◆ Information supplied

──────────

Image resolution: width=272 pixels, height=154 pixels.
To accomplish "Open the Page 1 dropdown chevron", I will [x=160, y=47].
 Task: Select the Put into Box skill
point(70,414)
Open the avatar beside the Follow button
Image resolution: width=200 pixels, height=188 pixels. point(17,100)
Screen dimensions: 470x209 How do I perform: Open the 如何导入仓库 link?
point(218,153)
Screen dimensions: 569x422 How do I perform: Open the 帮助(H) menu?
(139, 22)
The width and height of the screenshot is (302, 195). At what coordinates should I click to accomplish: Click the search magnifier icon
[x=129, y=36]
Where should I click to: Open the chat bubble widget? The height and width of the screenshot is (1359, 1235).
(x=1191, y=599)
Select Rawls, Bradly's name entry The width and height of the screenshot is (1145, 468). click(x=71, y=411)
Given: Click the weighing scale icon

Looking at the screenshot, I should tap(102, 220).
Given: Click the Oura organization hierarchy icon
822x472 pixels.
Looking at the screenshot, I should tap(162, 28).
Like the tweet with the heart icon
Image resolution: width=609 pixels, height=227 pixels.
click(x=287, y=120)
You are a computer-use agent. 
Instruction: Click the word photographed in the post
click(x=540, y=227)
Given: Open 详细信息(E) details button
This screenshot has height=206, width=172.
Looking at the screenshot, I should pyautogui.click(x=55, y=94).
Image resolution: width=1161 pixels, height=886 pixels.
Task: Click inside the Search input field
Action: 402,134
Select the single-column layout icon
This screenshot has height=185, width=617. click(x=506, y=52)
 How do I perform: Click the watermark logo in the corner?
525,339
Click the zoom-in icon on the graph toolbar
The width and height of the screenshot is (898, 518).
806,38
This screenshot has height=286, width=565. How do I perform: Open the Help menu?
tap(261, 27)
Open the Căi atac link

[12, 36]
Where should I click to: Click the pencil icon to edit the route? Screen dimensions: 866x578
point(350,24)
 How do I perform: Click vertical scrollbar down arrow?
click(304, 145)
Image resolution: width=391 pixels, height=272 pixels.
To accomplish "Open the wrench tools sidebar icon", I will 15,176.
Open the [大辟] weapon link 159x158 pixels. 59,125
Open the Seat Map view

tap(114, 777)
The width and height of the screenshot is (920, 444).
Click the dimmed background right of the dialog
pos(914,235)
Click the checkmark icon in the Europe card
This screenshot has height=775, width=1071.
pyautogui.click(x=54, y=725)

──────────

◆ Objective
Rewrite all the records, changing every "How do I perform" to "How can I do" and leaving everything else the same.

◆ Answer to the exercise
Image resolution: width=272 pixels, height=154 pixels.
To accomplish "Open the Page 1 dropdown chevron", I will [x=160, y=47].
 Task: Select the Put into Box skill
point(70,414)
Open the avatar beside the Follow button
Image resolution: width=200 pixels, height=188 pixels. point(17,100)
Screen dimensions: 470x209 How can I do: Open the 如何导入仓库 link?
point(218,153)
Screen dimensions: 569x422 How can I do: Open the 帮助(H) menu?
(139, 22)
The width and height of the screenshot is (302, 195). At what coordinates should I click to accomplish: Click the search magnifier icon
[x=129, y=36]
Where should I click to: Open the chat bubble widget? The height and width of the screenshot is (1359, 1235).
(x=1191, y=599)
Select Rawls, Bradly's name entry The width and height of the screenshot is (1145, 468). click(x=71, y=411)
Given: Click the weighing scale icon

Looking at the screenshot, I should tap(102, 220).
Given: Click the Oura organization hierarchy icon
822x472 pixels.
Looking at the screenshot, I should tap(162, 28).
Like the tweet with the heart icon
Image resolution: width=609 pixels, height=227 pixels.
click(x=287, y=120)
You are a computer-use agent. 
Instruction: Click the word photographed in the post
click(x=540, y=227)
Given: Open 详细信息(E) details button
This screenshot has height=206, width=172.
Looking at the screenshot, I should pyautogui.click(x=55, y=94).
Image resolution: width=1161 pixels, height=886 pixels.
Task: Click inside the Search input field
Action: 402,134
Select the single-column layout icon
This screenshot has height=185, width=617. click(x=506, y=52)
 How can I do: Click the watermark logo in the corner?
525,339
Click the zoom-in icon on the graph toolbar
The width and height of the screenshot is (898, 518).
806,38
This screenshot has height=286, width=565. How can I do: Open the Help menu?
tap(261, 27)
Open the Căi atac link

[12, 36]
Where should I click to: Click the pencil icon to edit the route? Screen dimensions: 866x578
point(350,24)
 How can I do: Click vertical scrollbar down arrow?
click(304, 145)
Image resolution: width=391 pixels, height=272 pixels.
To accomplish "Open the wrench tools sidebar icon", I will 15,176.
Open the [大辟] weapon link 159x158 pixels. 59,125
Open the Seat Map view

tap(114, 777)
The width and height of the screenshot is (920, 444).
Click the dimmed background right of the dialog
pos(914,235)
Click the checkmark icon in the Europe card
This screenshot has height=775, width=1071.
pyautogui.click(x=54, y=725)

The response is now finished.